En cuyo caso la humanidad estaría absoluta, abrumadora, despiadadamente sola en la vasta oscuridad del cosmos, como única chispa de conciencia que nunca jamás existiría. La vida se había desarrollado feliz en la Tierra durante cuatro mil millones de años antes de los primeros destellos de conciencia, pero, para el 2030, nadie había conseguido duplicar aquella cualidad en una máquina. Ser consciente, saber que aquello fue ayer, que eso era el ahora y que aquello era el mañana, era una increíble casualidad, una coincidencia, una aberración que nunca antes se había dado en la historia del universo, y que nunca se repetiría.
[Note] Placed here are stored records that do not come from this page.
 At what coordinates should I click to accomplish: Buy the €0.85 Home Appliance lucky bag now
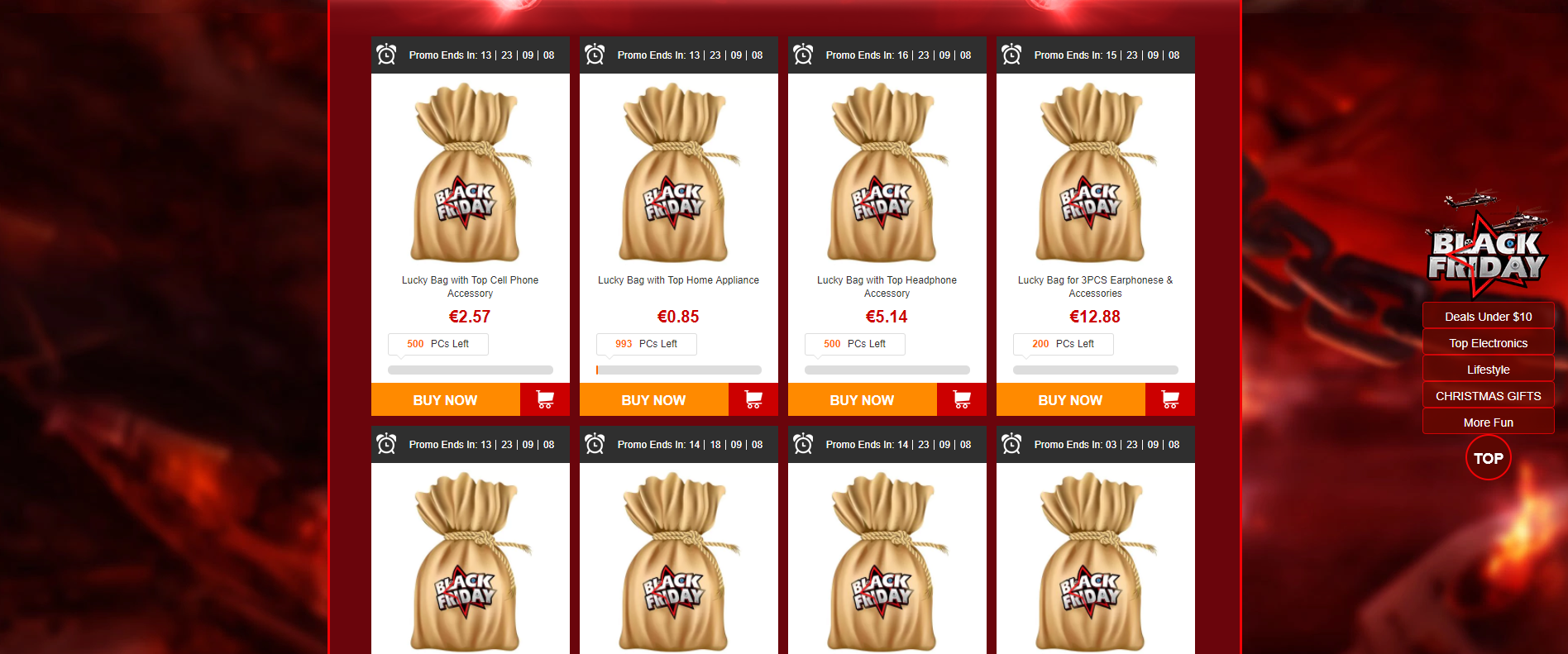tap(654, 399)
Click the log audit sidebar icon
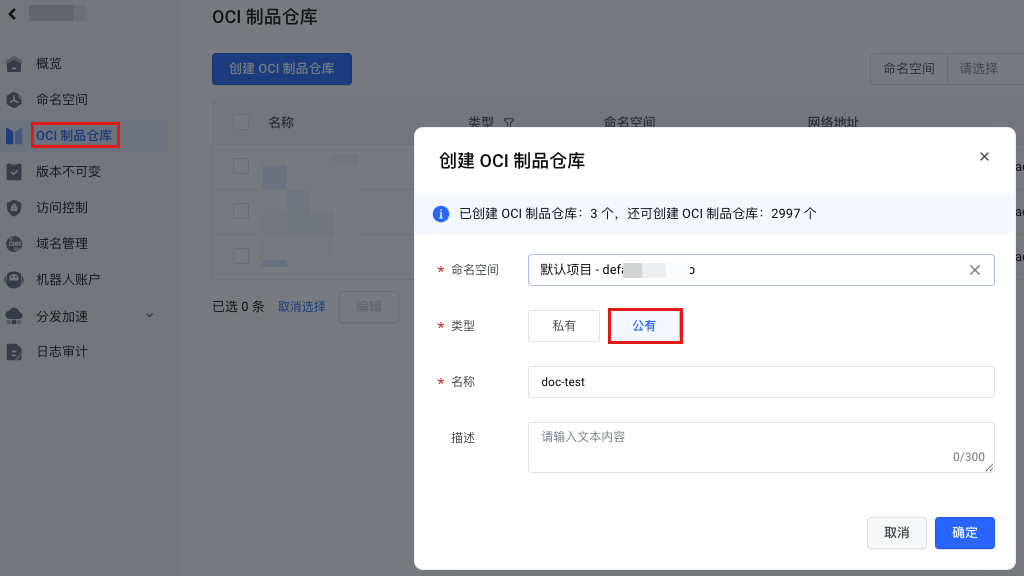Screen dimensions: 1024x576 point(14,352)
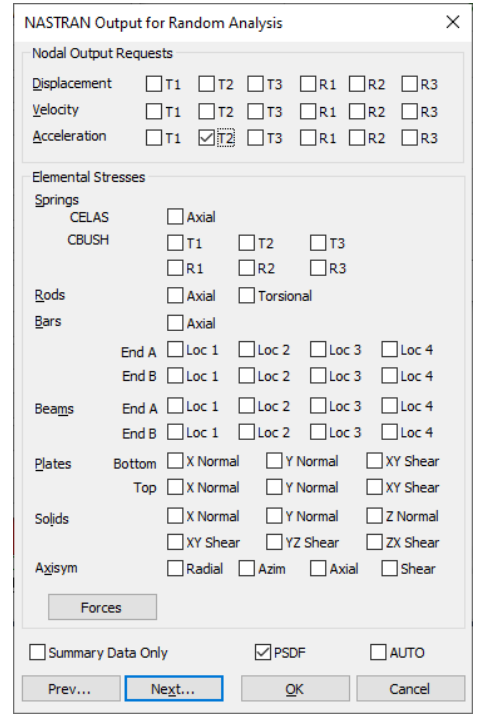The image size is (486, 716).
Task: Open the Forces dialog button
Action: point(102,607)
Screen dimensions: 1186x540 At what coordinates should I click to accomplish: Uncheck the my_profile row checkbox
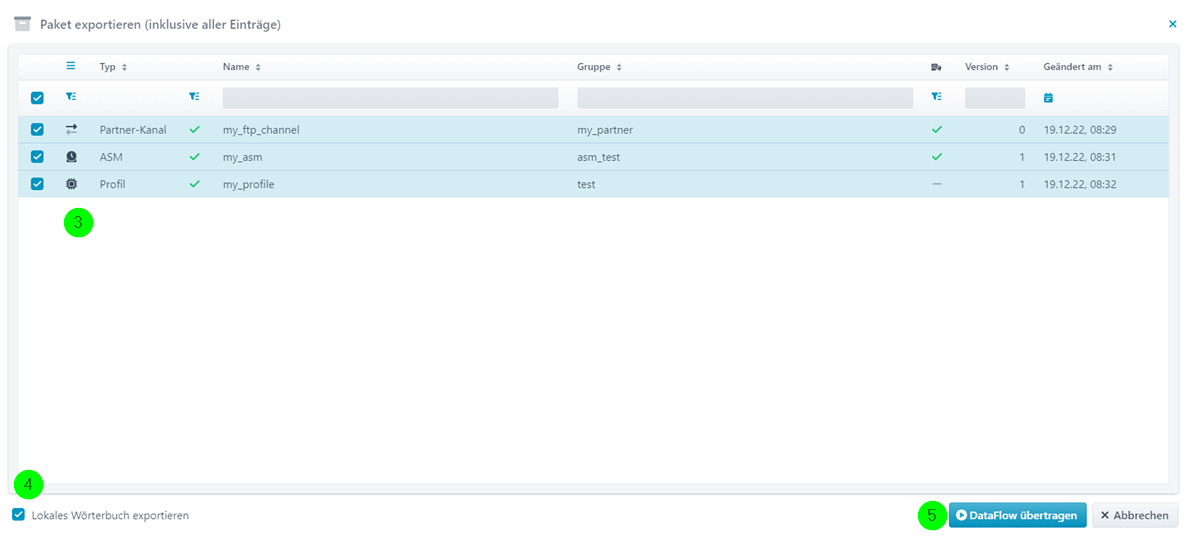click(37, 184)
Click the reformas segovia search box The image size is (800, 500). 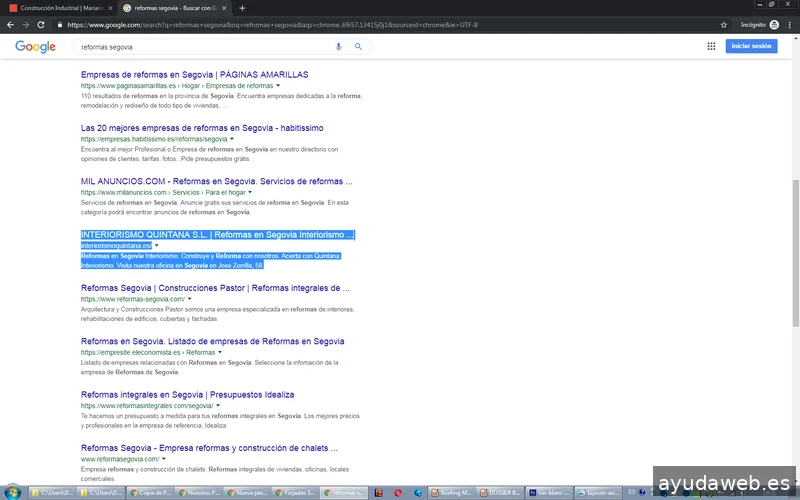point(200,46)
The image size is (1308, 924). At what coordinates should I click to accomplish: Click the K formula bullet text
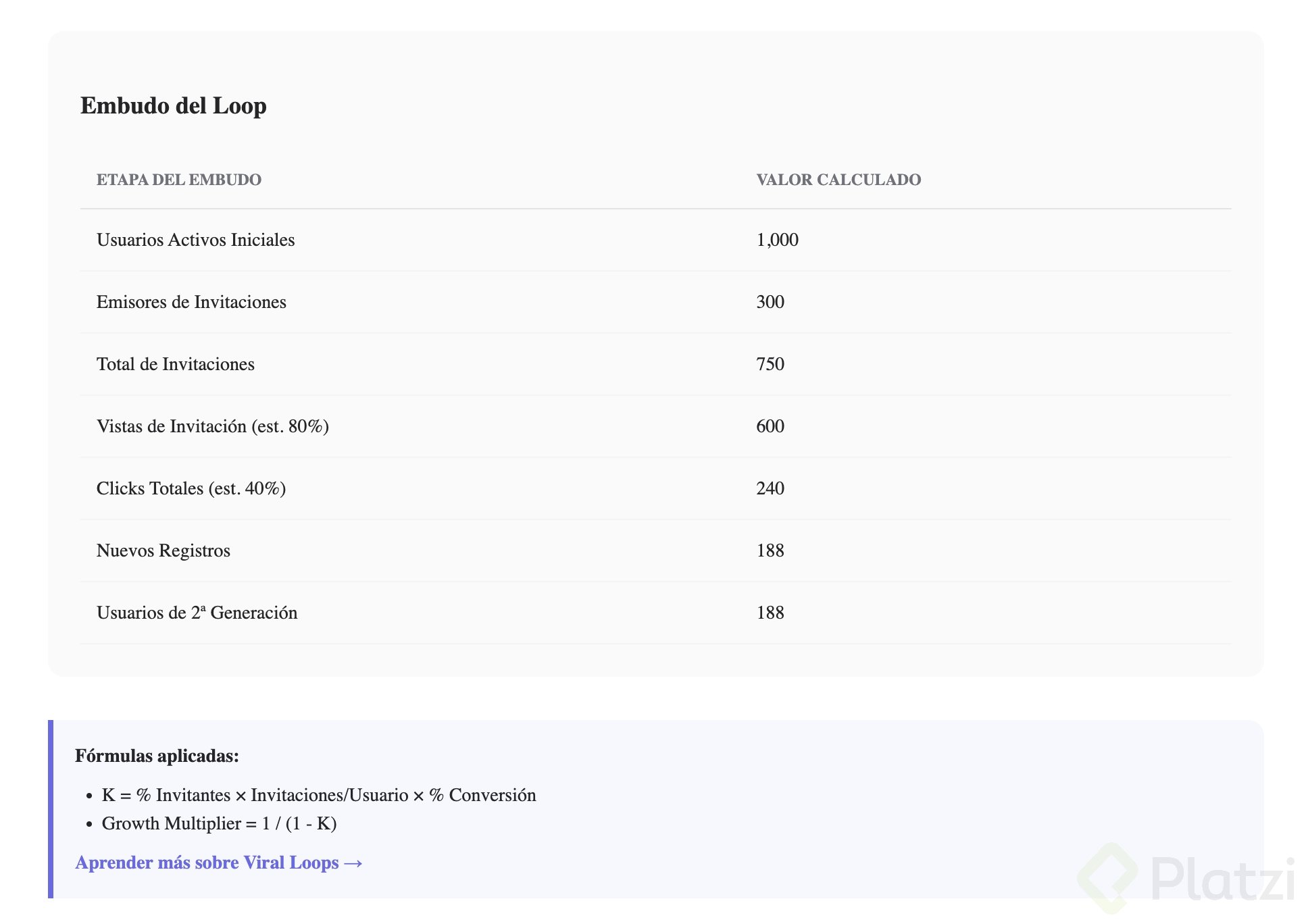(319, 795)
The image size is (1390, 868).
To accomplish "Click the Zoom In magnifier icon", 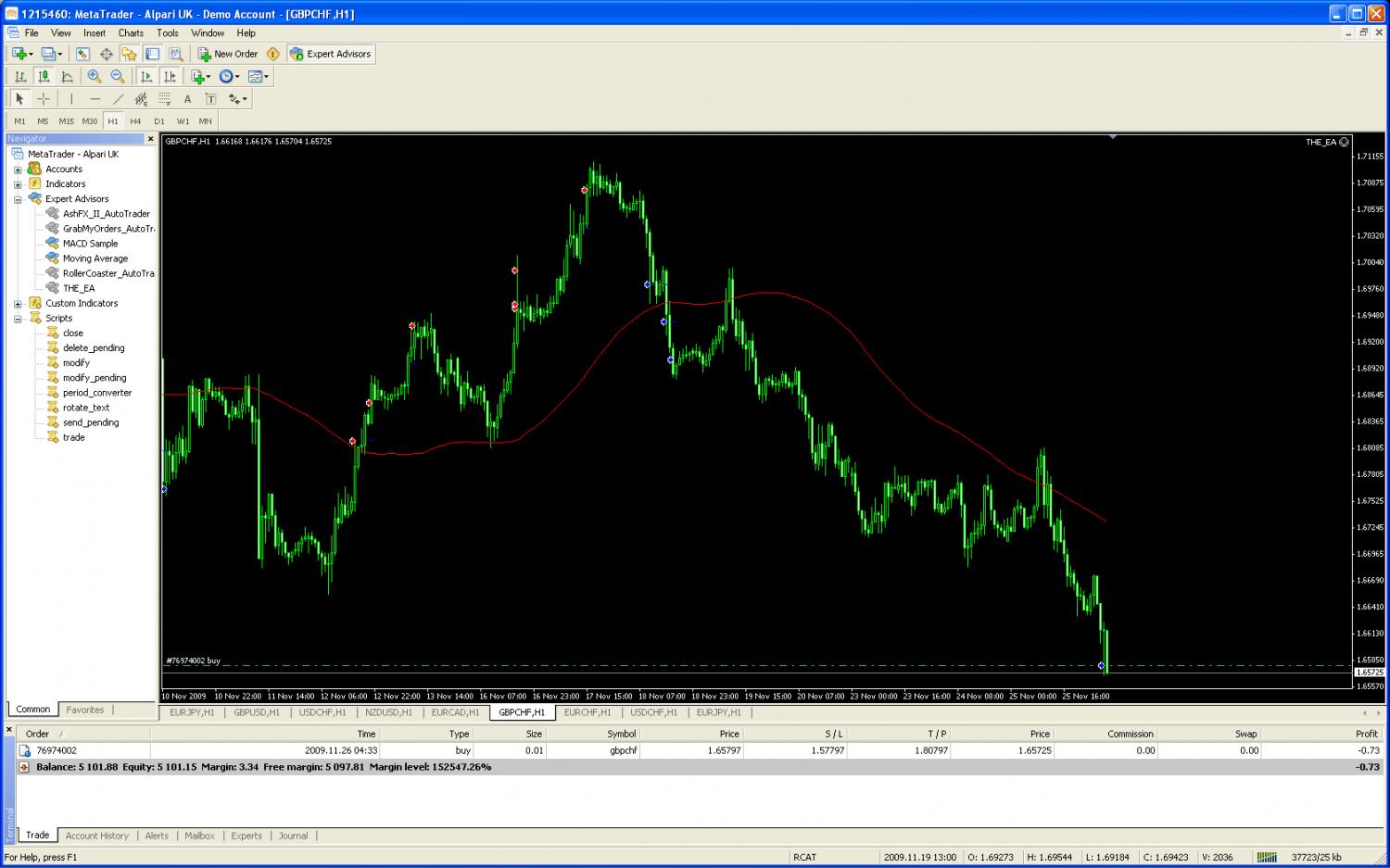I will click(x=95, y=77).
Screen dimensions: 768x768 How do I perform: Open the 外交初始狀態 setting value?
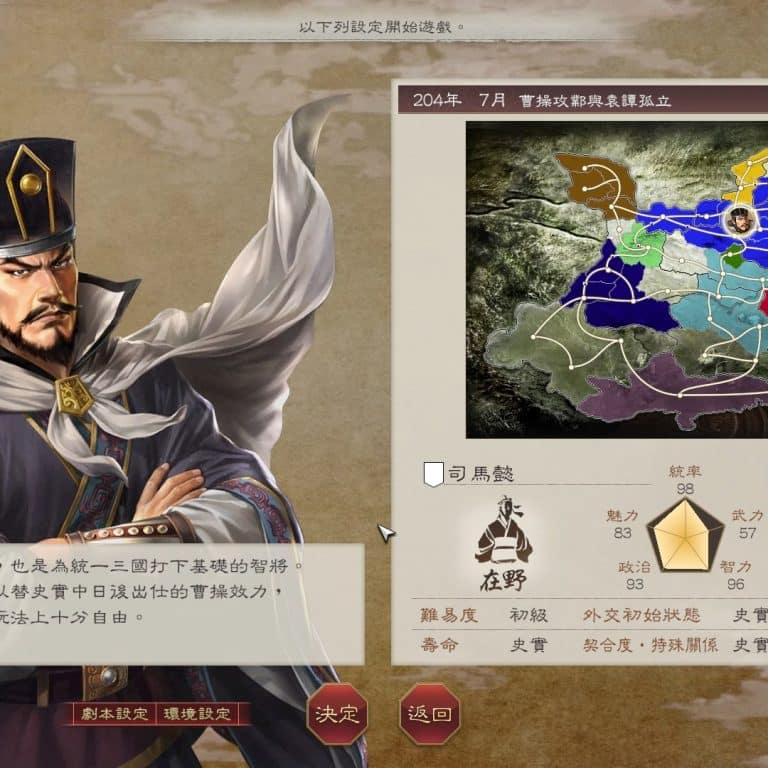(750, 615)
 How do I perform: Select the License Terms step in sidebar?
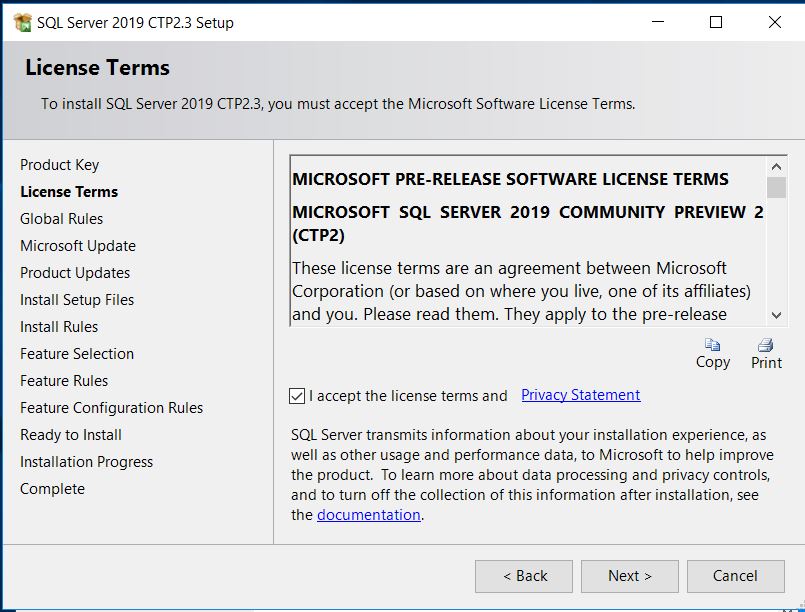click(69, 191)

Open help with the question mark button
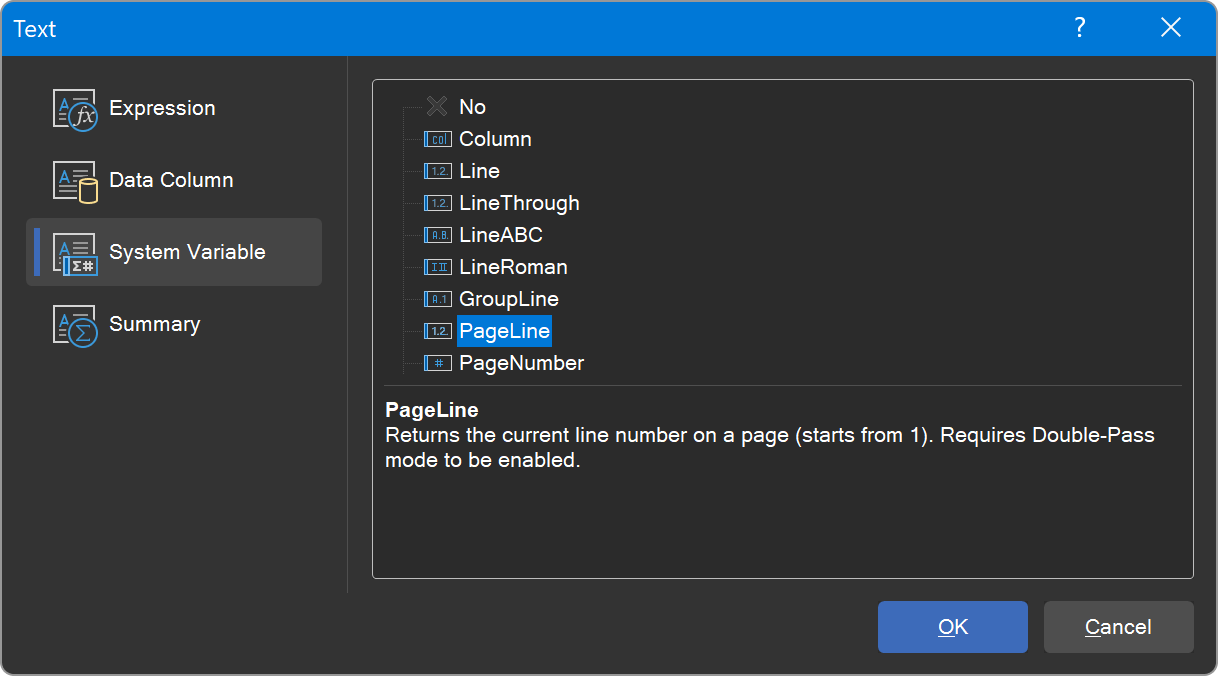(x=1080, y=28)
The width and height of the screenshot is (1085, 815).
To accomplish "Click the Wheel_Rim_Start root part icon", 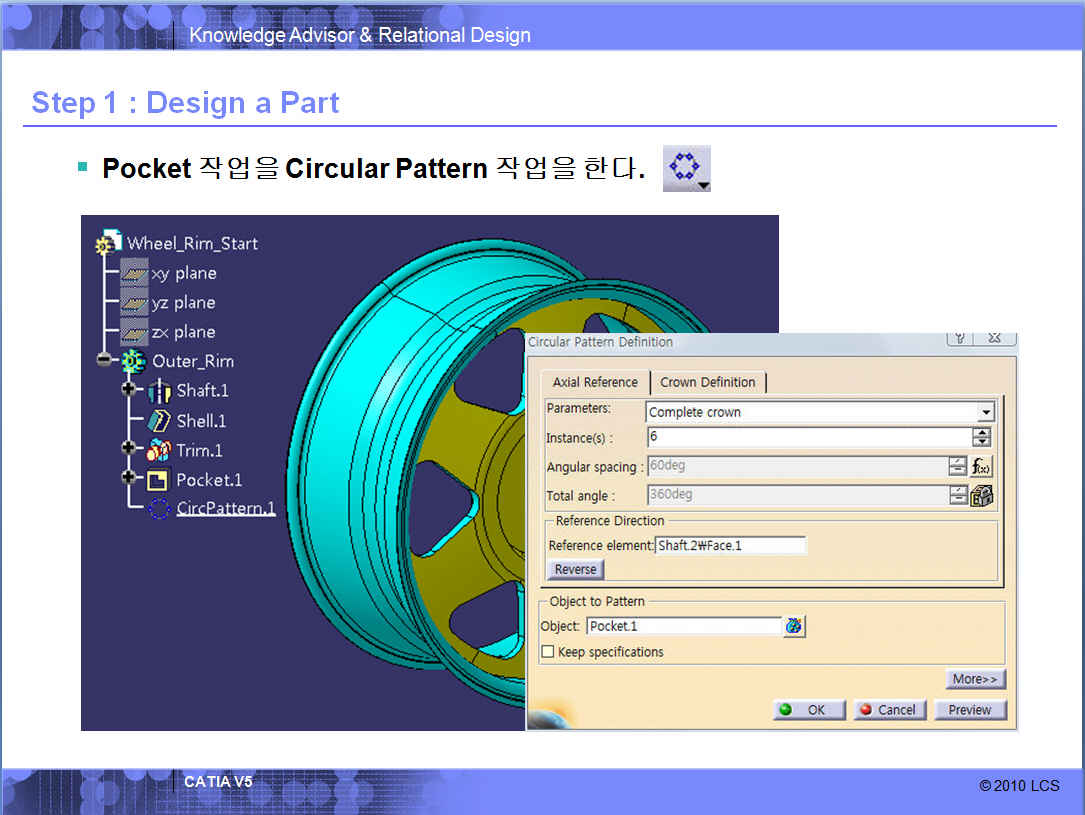I will click(x=106, y=244).
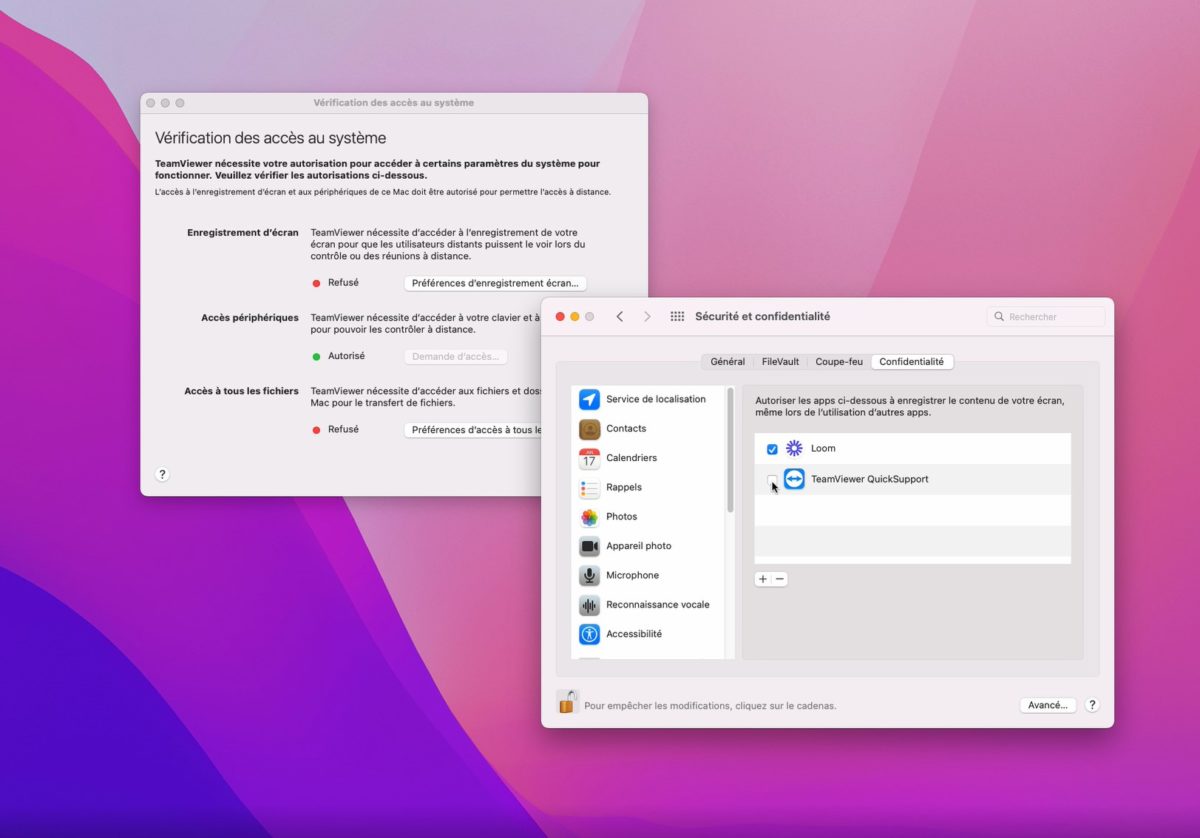Viewport: 1200px width, 838px height.
Task: Open the FileVault tab
Action: click(780, 362)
Quizá eso explicara la increíble falta de nervio que Lloyd había observado una y otra vez. Incluso en 2030, la humanidad aún no se había aventurado más allá de la Luna; sesenta y un años después del pequeño paso de Armstrong, nadie había ido todavía a Marte, y no parecía que hubiera ningún plan para hacerlo. Marte, por supuesto, podía llegar a alejarse de la Tierra hasta trescientos setenta y siete millones de kilómetros cuando los dos planetas se situaban en lados opuestos del sol. Una mente humana en Marte, en tales circunstancias, se encontraría a veintiún minutos luz de la de sus congéneres. Incluso la gente que se encontraba la una junto a la otra estaba algo separada en el tiempo; no se veían como eran, sino como habían sido una trillonésima de segundo antes. Sí, un cierto grado de desincronización era claramente tolerable, pero debía de existir un límite superior. Quizá los dieciséis minutos luz se toleraran (la separación entre dos personas en lados opuestos de una esfera de Dyson construida con el radio de la órbita de la Tierra), pero veintiún minutos luz fueran excesivos. O quizá incluso esos dieciséis minutos excedían lo permisible para los seres conscientes. Sin duda, había sido la humanidad la que había construido la esfera de Dyson que Lloyd había observado (aislándose así de la vacua y solitaria vastedad del exterior), pero quizá no estuviera poblada toda la superficie interior. La gente podía concentrarse en una porción determinada. Después de todo, una Esfera de Dyson tenía una superficie millones de veces superior a la de la Tierra; aun usando un décimo del territorio disponible, la humanidad dispondría de más tierras de las que nunca hubiera conocido. La esfera serviría para absorber todos los fotones emitidos por la estrella central, pero quizá la humanidad no la empleara toda como residencia.